• _SOAL LATIHAN_
**1.** Jawablah pertanyaan berikut berdasarkan bacaan tentang domestikasi kerja.
(a) Apa yang mesti diatur kaum perempuan agar tidak terjadi inflasi?
(b) Sebagai apa kaum perempuan bertindak bagi kapital?
(c) Apa yang disebut sebagai landasan pembentuk nilai masyarakat kapitalis?
**2.** Lanjutkan bacaan tentang domestikasi kerja setelah kalimat terakhirnya.

• _BACAAN_
____

Domestikasi Kerja dan Manufakturisasi Sektor Domestik
Khususnya kaum perempuan, mereka bisa mengerjakan berbagai peran misalnya melahirkan generasi baru pekerja masa depan, membesarkan, mencukupi kebutuhan hidupnya, melayani suami (baca: pekerja) agar dapat kembali bekerja keesokan harinya. Mereka juga mesti mengatur keuangan keluarga agar tidak terjadi inflasi. Kesemua pekerjaan yang dilakukan oleh kaum perempuan tersebut tidak diupah, dan bertindak sebagai tenaga tak diupah bagi kapital.
Kehidupan domestik (keluarga inti) adalah landasan pembentuk nilai masyarakat kapitalis, disemaikannya pemberhalaan kerja sebagai satu-satunya narasi yang layak.

____

• _PETIKAN DAFTAR_
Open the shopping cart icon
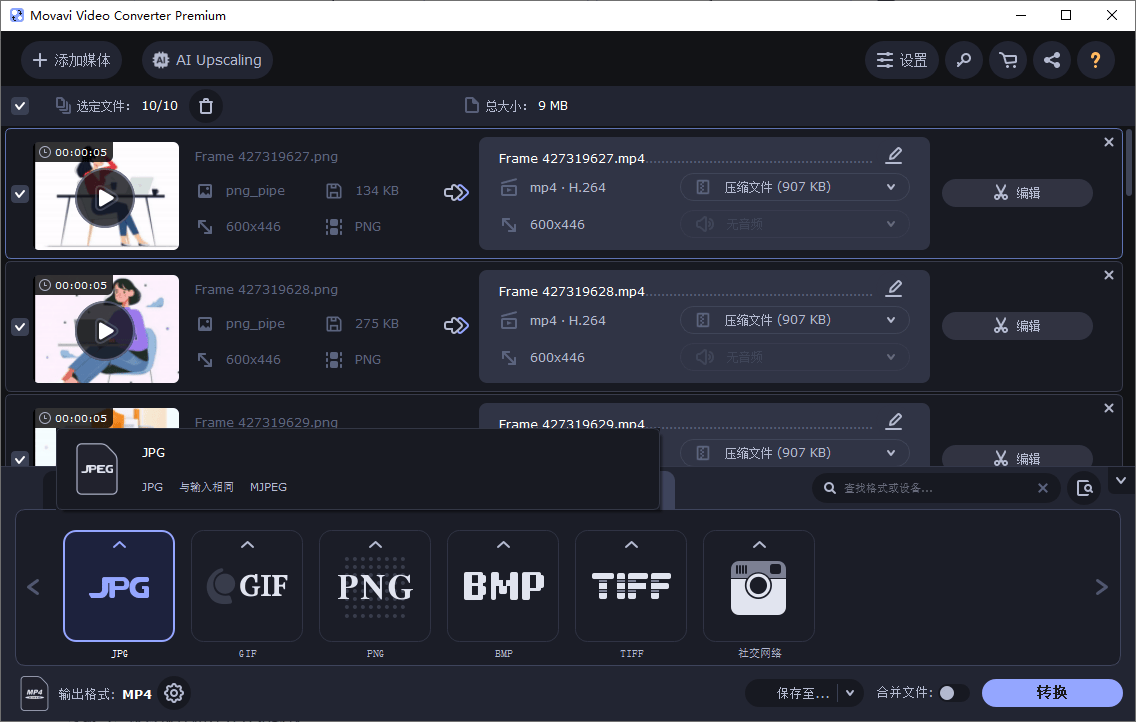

____

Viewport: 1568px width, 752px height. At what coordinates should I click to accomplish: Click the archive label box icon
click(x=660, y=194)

____

• _JAWABAN LATIHAN_
**1.**
(a) Keuangan keluarga.
(b) Sebagai tenaga tak diupah.
(c) Kehidupan domestik (keluarga inti).

**2.**
Komposisi Pekerja Sosial
Ke-tidak produktif-an kelompok pengangguran misalnya, bukan berarti tidak berkontribusi dalam penciptaan kapital-kapital baru. Dalam lansekap Pabrik Sosial, pengangguran misalnya, dapat menjadi instrumen oleh kapitalis untuk menciptakan nilai dan kondisi ekonomi dalam rangka memaksimalkan keuntungan maksimum yang bisa diraih pada level sosial. Hitung-hitungan ekonomi, inflasi, daya beli, persaingan kerja dan himpitan hidup telah mengaburkan perang yang sesungguhnya.
Bahkan mahasiswa/pelajar, masyarakat adat, petani subsisten, kaum minoritas, penyandang cacat, para jompo dan pensiunan memiliki fungsi masing-masing sebagai mesin dalam penciptaan kapital-kapital baru.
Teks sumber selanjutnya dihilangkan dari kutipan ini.